Reproduce exactly the lines below from the one containing "Screen dimensions: 1861x393" through the one containing "Select the Windows PowerShell tab title", including both, and nothing else.

━━━━━ DATA TO USE

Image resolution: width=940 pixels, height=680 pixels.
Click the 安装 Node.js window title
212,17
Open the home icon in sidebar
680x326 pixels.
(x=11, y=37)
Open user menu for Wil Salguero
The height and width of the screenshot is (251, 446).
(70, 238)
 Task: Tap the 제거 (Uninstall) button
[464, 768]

━━━━━━━━━━
━━━━━ DATA TO USE

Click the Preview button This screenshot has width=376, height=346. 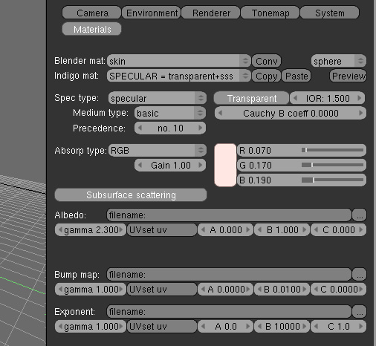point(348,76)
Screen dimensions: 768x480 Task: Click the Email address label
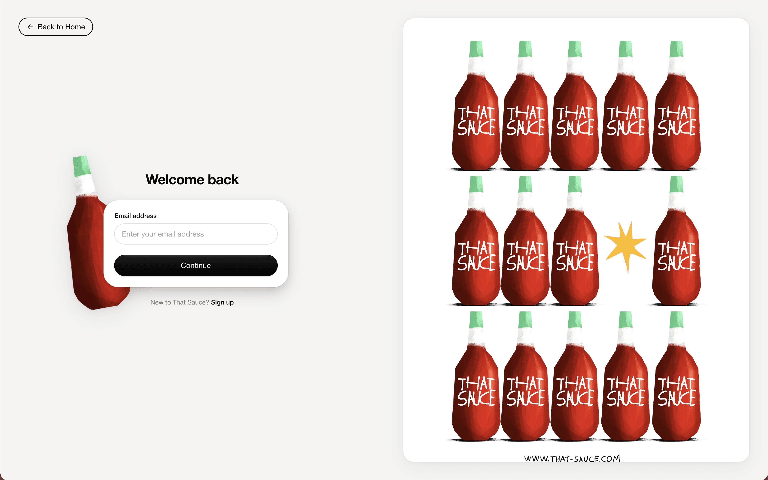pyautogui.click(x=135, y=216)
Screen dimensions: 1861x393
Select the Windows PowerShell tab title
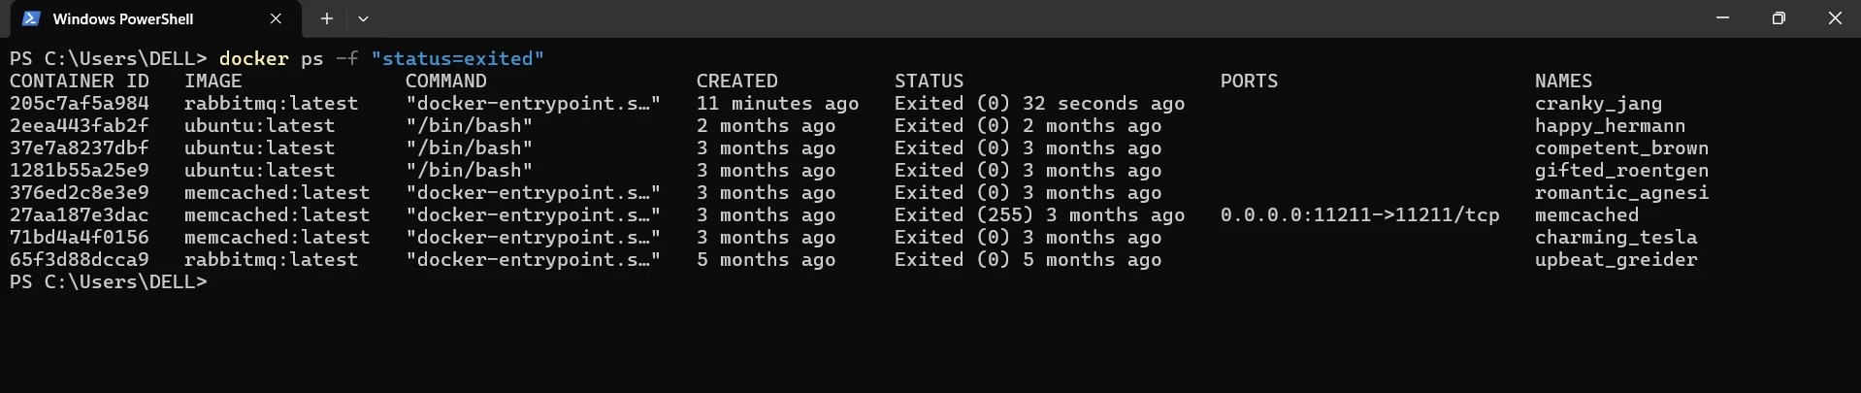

━━━━━━━━━━

▶ WRITTEN RESPONSE:
Screen dimensions: 1861x393
Select the Windows PowerShell tab title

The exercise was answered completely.